Atsmon: We were early innovators as an industry, and many firms that came after McKinsey—whether as spin-offs or otherwise—have followed models we introduced going back to the 1940s. We originally started with the billable-hours approach used by law firms, but we later shifted to fixed rates tied to deliverables. That was a significant change.
Interestingly, it was also a very hotly debated change. I was recently sharing the story internally of a major debate that took place after the firm had been operating for 15 or 20 years. At the time, many of the partners opposed moving away from billable hours. In fact, almost all of the firm’s 17 or so partners were pushing back against the small group advocating for the new model.
In classic McKinsey fashion, the shift did not begin with full consensus. The first two partners who wanted to try it were simply given permission to do so.

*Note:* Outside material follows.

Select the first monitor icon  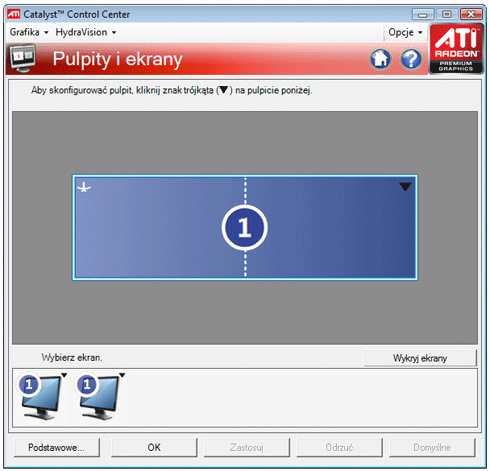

Over time, the rest of the partnership saw that it was better for clients and better for the firm, and the model spread.
For many decades after that, we operated on a project-based model where we would agree on a scope and timeframe—whether 10 weeks, 12 weeks, or another duration. Pricing was based on the engagement, but we were accountable for delivering the agreed outcomes within that budget, rather than billing by the hour.
What we have found over the last 20 years is that another major transition was needed. That shift has been toward outcome-based fees, where we may partner with clients around growth targets or efficiency goals and be compensated based on the results we help enable.